→ KUTIPAN PILIHAN:
Sukses

Harga Minyak Melompat 2 Persen karena Data Ekonomi Membaik

Harga minyak mentah Brent naik 86 sen atau 2 persen menjadi USD 44,38 per barel.

Liputan6.com, Jakarta - Harga minyak naik hampir 2 persen pada penutupan perdagangan Senin (Selasa pagi waktu Jakarta). kenaikan harga minyak ini karena data ekonomi yang positif baik di Eropa, Asia, maupun di Amerika Serikat (AS).

Namun, investor tetap khawatir mengenai kenaikan kasus Corona Covid-19 secara global dan kelebihan pasokan minyak karena OPEC memangkas pembatasan produksi.

Mengutip CNBC, Selasa (4/8/2020), harga minyak mentah Brent naik 86 sen atau 2 persen menjadi USD 44,38 per barel. Sementara, harga minyak mentah West Texas Intermediate naik 74 sen atau 1,84 persen ke level USD 41,01 per barel.

→ TENTANG TUGAS INI:
Tuliskan kembali dengan persis seluruh bagian kutipan tentang harga minyak, mulai dari "Mengutip CNBC, Selasa" sampai ke "41,01 per barel.". Gunakan hanya kutipan tentang harga minyak di atas.

→ BAGIAN DATA:
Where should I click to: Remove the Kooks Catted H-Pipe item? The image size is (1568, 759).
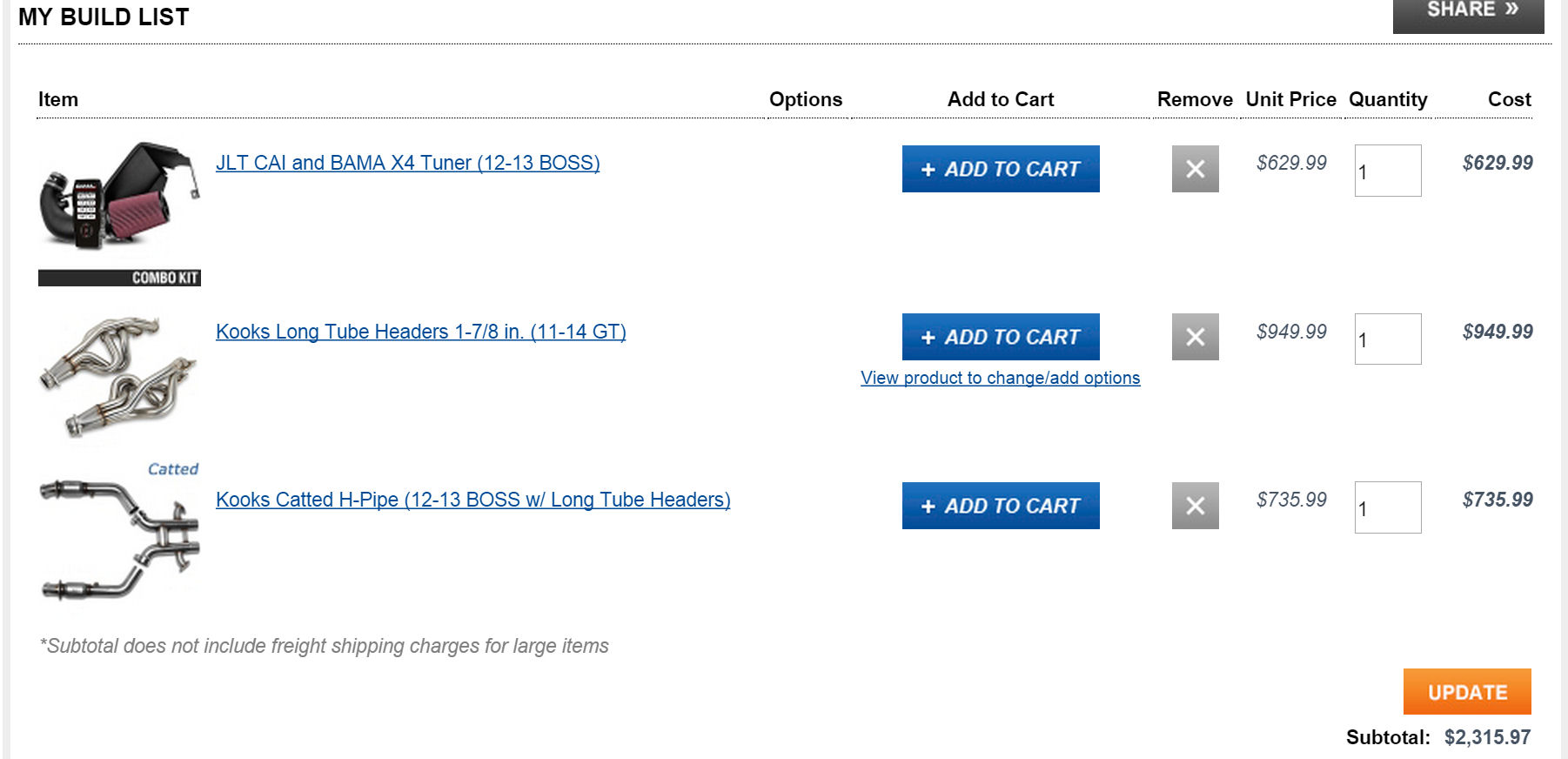pyautogui.click(x=1195, y=506)
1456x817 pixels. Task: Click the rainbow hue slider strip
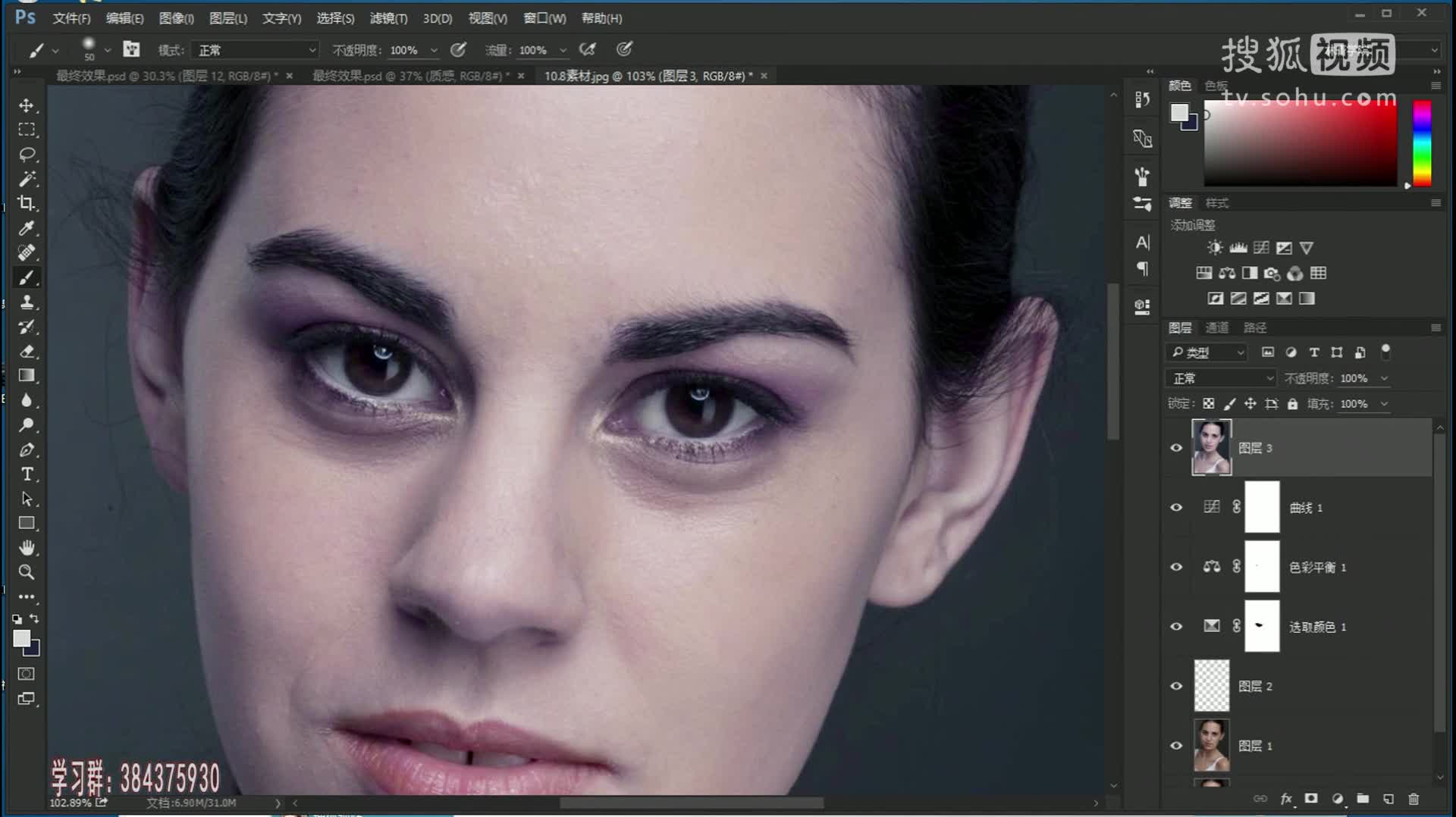pyautogui.click(x=1422, y=142)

→ JAWABAN TUGAS:
Mengutip CNBC, Selasa (4/8/2020), harga minyak mentah Brent naik 86 sen atau 2 persen menjadi USD 44,38 per barel. Sementara, harga minyak mentah West Texas Intermediate naik 74 sen atau 1,84 persen ke level USD 41,01 per barel.